Exercise requirements: Repeat the entries that appear below, exactly and in full.

Saved entries:

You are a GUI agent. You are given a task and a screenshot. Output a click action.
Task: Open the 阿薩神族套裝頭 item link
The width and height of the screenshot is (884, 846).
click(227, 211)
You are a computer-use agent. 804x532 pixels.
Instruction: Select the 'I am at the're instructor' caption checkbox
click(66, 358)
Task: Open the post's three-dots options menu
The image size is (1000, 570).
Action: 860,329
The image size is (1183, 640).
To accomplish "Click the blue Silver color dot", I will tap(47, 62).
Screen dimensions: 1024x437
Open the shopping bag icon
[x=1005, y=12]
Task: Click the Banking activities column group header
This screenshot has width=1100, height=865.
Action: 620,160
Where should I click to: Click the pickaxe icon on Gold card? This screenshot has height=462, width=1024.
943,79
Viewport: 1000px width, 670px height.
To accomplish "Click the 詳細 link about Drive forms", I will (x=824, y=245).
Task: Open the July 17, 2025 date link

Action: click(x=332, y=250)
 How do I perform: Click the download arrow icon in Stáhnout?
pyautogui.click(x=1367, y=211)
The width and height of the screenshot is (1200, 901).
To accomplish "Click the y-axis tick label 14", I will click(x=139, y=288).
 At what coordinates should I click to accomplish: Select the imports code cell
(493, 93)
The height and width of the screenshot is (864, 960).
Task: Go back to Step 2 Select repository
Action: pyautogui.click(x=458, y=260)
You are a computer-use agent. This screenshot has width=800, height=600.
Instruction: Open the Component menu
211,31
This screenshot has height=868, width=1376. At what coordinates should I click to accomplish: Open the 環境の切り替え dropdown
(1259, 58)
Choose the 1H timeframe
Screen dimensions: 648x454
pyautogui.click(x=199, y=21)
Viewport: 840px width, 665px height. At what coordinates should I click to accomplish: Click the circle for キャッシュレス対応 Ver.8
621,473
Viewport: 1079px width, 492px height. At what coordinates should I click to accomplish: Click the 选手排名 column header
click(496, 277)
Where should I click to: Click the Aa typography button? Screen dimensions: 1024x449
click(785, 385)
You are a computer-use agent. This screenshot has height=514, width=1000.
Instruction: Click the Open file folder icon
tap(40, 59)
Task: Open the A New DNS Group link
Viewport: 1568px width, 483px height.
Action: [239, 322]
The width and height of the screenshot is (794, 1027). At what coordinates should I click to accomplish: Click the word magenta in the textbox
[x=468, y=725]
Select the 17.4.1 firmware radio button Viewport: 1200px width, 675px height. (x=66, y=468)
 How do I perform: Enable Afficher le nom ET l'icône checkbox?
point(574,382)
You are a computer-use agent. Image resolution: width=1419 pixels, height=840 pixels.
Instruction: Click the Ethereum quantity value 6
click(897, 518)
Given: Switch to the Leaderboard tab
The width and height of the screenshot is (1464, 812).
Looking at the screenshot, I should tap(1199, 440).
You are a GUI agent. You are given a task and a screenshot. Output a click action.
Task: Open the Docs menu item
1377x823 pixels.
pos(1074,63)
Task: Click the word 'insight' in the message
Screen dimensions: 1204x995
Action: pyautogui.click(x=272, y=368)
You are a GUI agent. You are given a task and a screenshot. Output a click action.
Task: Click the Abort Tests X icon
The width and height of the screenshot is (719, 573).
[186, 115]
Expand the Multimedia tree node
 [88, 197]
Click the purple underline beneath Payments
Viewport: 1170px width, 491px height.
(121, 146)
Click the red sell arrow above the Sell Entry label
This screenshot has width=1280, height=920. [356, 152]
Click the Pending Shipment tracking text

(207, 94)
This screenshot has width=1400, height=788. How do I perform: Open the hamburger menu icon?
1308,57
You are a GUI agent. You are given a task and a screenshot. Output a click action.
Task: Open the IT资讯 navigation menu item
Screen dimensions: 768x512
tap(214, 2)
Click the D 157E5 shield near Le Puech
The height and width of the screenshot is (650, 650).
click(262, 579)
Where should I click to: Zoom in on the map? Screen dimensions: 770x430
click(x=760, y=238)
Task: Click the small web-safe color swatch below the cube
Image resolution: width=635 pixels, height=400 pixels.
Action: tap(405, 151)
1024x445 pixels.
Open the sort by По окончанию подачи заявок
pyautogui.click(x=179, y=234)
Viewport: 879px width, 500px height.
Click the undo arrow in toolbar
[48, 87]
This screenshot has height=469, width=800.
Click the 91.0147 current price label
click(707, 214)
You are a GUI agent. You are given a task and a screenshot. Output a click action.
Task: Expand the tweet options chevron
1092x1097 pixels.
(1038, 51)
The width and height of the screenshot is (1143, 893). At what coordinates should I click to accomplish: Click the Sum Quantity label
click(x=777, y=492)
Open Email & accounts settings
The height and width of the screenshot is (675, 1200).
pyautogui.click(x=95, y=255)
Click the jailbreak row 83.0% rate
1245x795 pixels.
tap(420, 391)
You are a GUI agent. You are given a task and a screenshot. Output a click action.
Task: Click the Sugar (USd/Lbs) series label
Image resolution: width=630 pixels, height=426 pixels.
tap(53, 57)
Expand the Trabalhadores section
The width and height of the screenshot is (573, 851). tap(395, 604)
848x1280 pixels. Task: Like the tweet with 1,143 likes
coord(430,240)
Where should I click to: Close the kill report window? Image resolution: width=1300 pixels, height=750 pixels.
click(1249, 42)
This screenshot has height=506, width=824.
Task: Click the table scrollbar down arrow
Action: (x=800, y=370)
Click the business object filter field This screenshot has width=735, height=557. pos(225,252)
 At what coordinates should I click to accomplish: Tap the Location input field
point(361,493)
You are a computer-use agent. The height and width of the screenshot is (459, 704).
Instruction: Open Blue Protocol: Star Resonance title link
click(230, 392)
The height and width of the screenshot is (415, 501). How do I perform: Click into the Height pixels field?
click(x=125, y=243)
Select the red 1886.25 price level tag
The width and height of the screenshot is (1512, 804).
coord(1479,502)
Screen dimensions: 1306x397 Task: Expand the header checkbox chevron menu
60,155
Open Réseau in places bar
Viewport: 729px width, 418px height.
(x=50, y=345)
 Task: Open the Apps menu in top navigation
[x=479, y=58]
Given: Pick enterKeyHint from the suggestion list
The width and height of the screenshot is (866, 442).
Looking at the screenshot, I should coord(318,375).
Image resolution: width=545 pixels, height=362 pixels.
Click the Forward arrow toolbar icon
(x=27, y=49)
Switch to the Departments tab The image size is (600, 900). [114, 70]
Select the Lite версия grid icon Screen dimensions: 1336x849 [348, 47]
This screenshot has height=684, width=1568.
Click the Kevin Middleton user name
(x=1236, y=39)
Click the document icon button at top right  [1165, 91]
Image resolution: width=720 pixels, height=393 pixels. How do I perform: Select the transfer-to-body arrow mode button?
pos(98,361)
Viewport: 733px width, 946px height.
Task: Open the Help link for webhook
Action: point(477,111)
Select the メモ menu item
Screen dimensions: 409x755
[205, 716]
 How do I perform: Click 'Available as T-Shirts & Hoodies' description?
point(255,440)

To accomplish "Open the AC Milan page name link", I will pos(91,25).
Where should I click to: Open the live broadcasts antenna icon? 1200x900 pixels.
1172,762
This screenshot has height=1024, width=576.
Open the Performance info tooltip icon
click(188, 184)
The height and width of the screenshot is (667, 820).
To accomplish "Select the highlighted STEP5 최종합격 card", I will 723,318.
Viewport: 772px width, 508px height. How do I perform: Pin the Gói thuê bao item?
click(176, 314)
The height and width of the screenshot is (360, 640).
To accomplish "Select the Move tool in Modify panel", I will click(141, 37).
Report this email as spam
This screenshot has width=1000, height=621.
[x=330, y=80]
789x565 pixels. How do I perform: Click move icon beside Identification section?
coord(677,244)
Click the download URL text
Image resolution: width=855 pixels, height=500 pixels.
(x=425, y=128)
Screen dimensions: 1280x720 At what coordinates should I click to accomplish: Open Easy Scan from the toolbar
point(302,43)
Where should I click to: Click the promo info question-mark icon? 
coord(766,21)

Final answer:
You are a GUI agent. You are given a task and a screenshot. Output a click action.
Task: Open the 阿薩神族套裝頭 item link
The width and height of the screenshot is (884, 846).
click(227, 211)
You are a computer-use agent. 804x532 pixels.
Instruction: Select the 'I am at the're instructor' caption checkbox
click(66, 358)
Task: Open the post's three-dots options menu
The image size is (1000, 570).
Action: 860,329
The image size is (1183, 640).
To accomplish "Click the blue Silver color dot", I will tap(47, 62).
Screen dimensions: 1024x437
Open the shopping bag icon
[x=1005, y=12]
Task: Click the Banking activities column group header
This screenshot has width=1100, height=865.
Action: 620,160
Where should I click to: Click the pickaxe icon on Gold card? This screenshot has height=462, width=1024.
943,79
Viewport: 1000px width, 670px height.
To accomplish "Click the 詳細 link about Drive forms", I will (x=824, y=245).
Task: Open the July 17, 2025 date link

Action: click(x=332, y=250)
 How do I perform: Click the download arrow icon in Stáhnout?
pyautogui.click(x=1367, y=211)
The width and height of the screenshot is (1200, 901).
To accomplish "Click the y-axis tick label 14", I will click(x=139, y=288).
 At what coordinates should I click to accomplish: Select the imports code cell
(493, 93)
The height and width of the screenshot is (864, 960).
Task: Go back to Step 2 Select repository
Action: pyautogui.click(x=458, y=260)
You are a computer-use agent. This screenshot has width=800, height=600.
Instruction: Open the Component menu
211,31
This screenshot has height=868, width=1376. At what coordinates should I click to accomplish: Open the 環境の切り替え dropdown
(1259, 58)
Choose the 1H timeframe
Screen dimensions: 648x454
pyautogui.click(x=199, y=21)
Viewport: 840px width, 665px height. At what coordinates should I click to accomplish: Click the circle for キャッシュレス対応 Ver.8
621,473
Viewport: 1079px width, 492px height. At what coordinates should I click to accomplish: Click the 选手排名 column header
click(496, 277)
Where should I click to: Click the Aa typography button? Screen dimensions: 1024x449
click(785, 385)
You are a computer-use agent. This screenshot has height=514, width=1000.
Instruction: Click the Open file folder icon
tap(40, 59)
Task: Open the A New DNS Group link
Viewport: 1568px width, 483px height.
Action: [239, 322]
The width and height of the screenshot is (794, 1027). At what coordinates should I click to accomplish: Click the word magenta in the textbox
[x=468, y=725]
Select the 17.4.1 firmware radio button Viewport: 1200px width, 675px height. (x=66, y=468)
 How do I perform: Enable Afficher le nom ET l'icône checkbox?
point(574,382)
You are a computer-use agent. Image resolution: width=1419 pixels, height=840 pixels.
Instruction: Click the Ethereum quantity value 6
click(897, 518)
Given: Switch to the Leaderboard tab
The width and height of the screenshot is (1464, 812).
Looking at the screenshot, I should tap(1199, 440).
You are a GUI agent. You are given a task and a screenshot. Output a click action.
Task: Open the Docs menu item
1377x823 pixels.
pos(1074,63)
Task: Click the word 'insight' in the message
Screen dimensions: 1204x995
Action: pyautogui.click(x=272, y=368)
You are a GUI agent. You are given a task and a screenshot. Output a click action.
Task: Click the Abort Tests X icon
The width and height of the screenshot is (719, 573).
[186, 115]
Expand the Multimedia tree node
 [88, 197]
Click the purple underline beneath Payments
Viewport: 1170px width, 491px height.
(121, 146)
Click the red sell arrow above the Sell Entry label
This screenshot has width=1280, height=920. [356, 152]
Click the Pending Shipment tracking text

(207, 94)
This screenshot has width=1400, height=788. How do I perform: Open the hamburger menu icon?
1308,57
You are a GUI agent. You are given a task and a screenshot. Output a click action.
Task: Open the IT资讯 navigation menu item
Screen dimensions: 768x512
tap(214, 2)
Click the D 157E5 shield near Le Puech
The height and width of the screenshot is (650, 650).
click(262, 579)
Where should I click to: Zoom in on the map? Screen dimensions: 770x430
click(x=760, y=238)
Task: Click the small web-safe color swatch below the cube
Image resolution: width=635 pixels, height=400 pixels.
Action: tap(405, 151)
1024x445 pixels.
Open the sort by По окончанию подачи заявок
pyautogui.click(x=179, y=234)
Viewport: 879px width, 500px height.
Click the undo arrow in toolbar
[48, 87]
This screenshot has height=469, width=800.
Click the 91.0147 current price label
click(707, 214)
You are a GUI agent. You are given a task and a screenshot. Output a click action.
Task: Expand the tweet options chevron
1092x1097 pixels.
(1038, 51)
The width and height of the screenshot is (1143, 893). At what coordinates should I click to accomplish: Click the Sum Quantity label
click(x=777, y=492)
Open Email & accounts settings
The height and width of the screenshot is (675, 1200).
pyautogui.click(x=95, y=255)
Click the jailbreak row 83.0% rate
1245x795 pixels.
tap(420, 391)
You are a GUI agent. You are given a task and a screenshot. Output a click action.
Task: Click the Sugar (USd/Lbs) series label
Image resolution: width=630 pixels, height=426 pixels.
tap(53, 57)
Expand the Trabalhadores section
The width and height of the screenshot is (573, 851). tap(395, 604)
848x1280 pixels. Task: Like the tweet with 1,143 likes
coord(430,240)
Where should I click to: Close the kill report window? Image resolution: width=1300 pixels, height=750 pixels.
click(1249, 42)
This screenshot has height=506, width=824.
Task: Click the table scrollbar down arrow
Action: (x=800, y=370)
Click the business object filter field This screenshot has width=735, height=557. pos(225,252)
 At what coordinates should I click to accomplish: Tap the Location input field
point(361,493)
You are a computer-use agent. The height and width of the screenshot is (459, 704).
Instruction: Open Blue Protocol: Star Resonance title link
click(230, 392)
The height and width of the screenshot is (415, 501). How do I perform: Click into the Height pixels field?
click(x=125, y=243)
Select the red 1886.25 price level tag
The width and height of the screenshot is (1512, 804).
coord(1479,502)
Screen dimensions: 1306x397 Task: Expand the header checkbox chevron menu
60,155
Open Réseau in places bar
Viewport: 729px width, 418px height.
(x=50, y=345)
 Task: Open the Apps menu in top navigation
[x=479, y=58]
Given: Pick enterKeyHint from the suggestion list
The width and height of the screenshot is (866, 442).
Looking at the screenshot, I should coord(318,375).
Image resolution: width=545 pixels, height=362 pixels.
Click the Forward arrow toolbar icon
(x=27, y=49)
Switch to the Departments tab The image size is (600, 900). [114, 70]
Select the Lite версия grid icon Screen dimensions: 1336x849 [348, 47]
This screenshot has height=684, width=1568.
Click the Kevin Middleton user name
(x=1236, y=39)
Click the document icon button at top right  [1165, 91]
Image resolution: width=720 pixels, height=393 pixels. How do I perform: Select the transfer-to-body arrow mode button?
pos(98,361)
Viewport: 733px width, 946px height.
Task: Open the Help link for webhook
Action: point(477,111)
Select the メモ menu item
Screen dimensions: 409x755
[205, 716]
 How do I perform: Click 'Available as T-Shirts & Hoodies' description?
point(255,440)

To accomplish "Open the AC Milan page name link", I will pos(91,25).
Where should I click to: Open the live broadcasts antenna icon? 1200x900 pixels.
1172,762
This screenshot has height=1024, width=576.
Open the Performance info tooltip icon
click(188, 184)
The height and width of the screenshot is (667, 820).
To accomplish "Select the highlighted STEP5 최종합격 card", I will 723,318.
Viewport: 772px width, 508px height. How do I perform: Pin the Gói thuê bao item?
click(176, 314)
The height and width of the screenshot is (360, 640).
To accomplish "Select the Move tool in Modify panel", I will click(141, 37).
Report this email as spam
This screenshot has width=1000, height=621.
[x=330, y=80]
789x565 pixels. How do I perform: Click move icon beside Identification section?
coord(677,244)
Click the download URL text
Image resolution: width=855 pixels, height=500 pixels.
(x=425, y=128)
Screen dimensions: 1280x720 At what coordinates should I click to accomplish: Open Easy Scan from the toolbar
point(302,43)
Where should I click to: Click the promo info question-mark icon? 
coord(766,21)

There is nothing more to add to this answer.